Alloy comes from the Z line of “systems are basically giant relational algebra
problems”, while TLA+ comes from the LTL line of “systems are basically giant
temporal logic problems”, which leads to a lot of fundamental differences
between them. They also had different design philosophies: Jackson wanted a
language that was easy to build tooling for, Lamport wanted a language that
was easy to express complex logic in.

One consequence of this is that Alloy is a much smaller language: you can fit
the entire syntax on a single sheet. It's also much easier in TLA+ to write a
spec that you can't model-check, while with Alloy you have to be actively
trying. It’s also impossible to write an unbound model in Alloy, so you’re
guaranteed that every spec is over a finite state space. Which gets rid of the
common TLA+ runtime problem of “is this taking a long time because it’s a big
state space or because it’s an infinite state space".

Re tooling: Alloy converts to SAT, which makes model checking much, much
faster.

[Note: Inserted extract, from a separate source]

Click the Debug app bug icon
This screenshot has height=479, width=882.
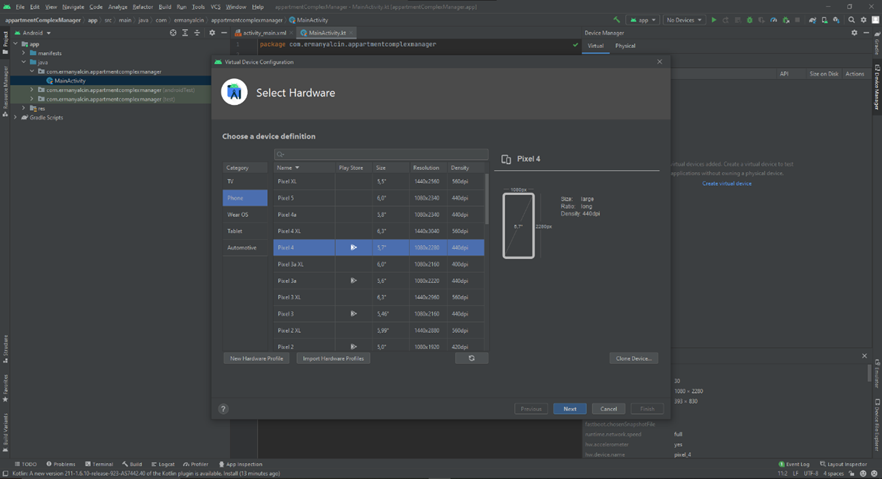pos(750,20)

Specs that would take minutes to check in TLA+ take less than a second
in Alloy. Being able to model-find as well as model-check is really nice, as
is the ability to generate multiple counter/examples. The visualizer is really
useful, too, especially for showing counterexamples to nontech folk. But the
thing I honestly miss most when working in TLA+ is the REPL. It’s not the best
REPL, but it’s a hell of a lot better than no REPL.

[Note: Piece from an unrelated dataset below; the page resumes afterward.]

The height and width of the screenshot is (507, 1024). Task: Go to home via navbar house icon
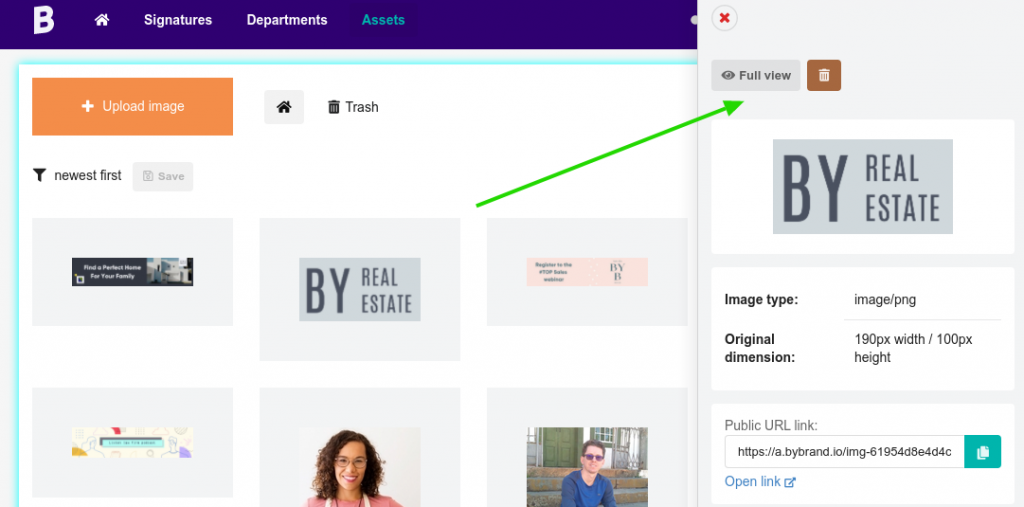point(101,20)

Okay, so drawbacks: Alloy doesn’t have an inbuilt notion of time. You have to
add it in as a sequence sig. This means you can’t study liveness properties or
deadlocks or anything like that. It also makes simulating concurrency awkward.
This isn’t a huge problem if you have simple interactions or only one
structure that’s changing, but the more “timelike” the problem gets, the worse
Alloy becomes at handling it.

Less fundamental but still a big problem I keep having: no good iteration or
recursion. Transitive closure is pretty nice but it’s not powerful enough. For
example:

    
    
        sig node {edge: set Node}
    

Is N1 connected to N2? Easy, just do `N1 in N2^.edge`. Through which nodes
does N1 connect to N2? That's much harder.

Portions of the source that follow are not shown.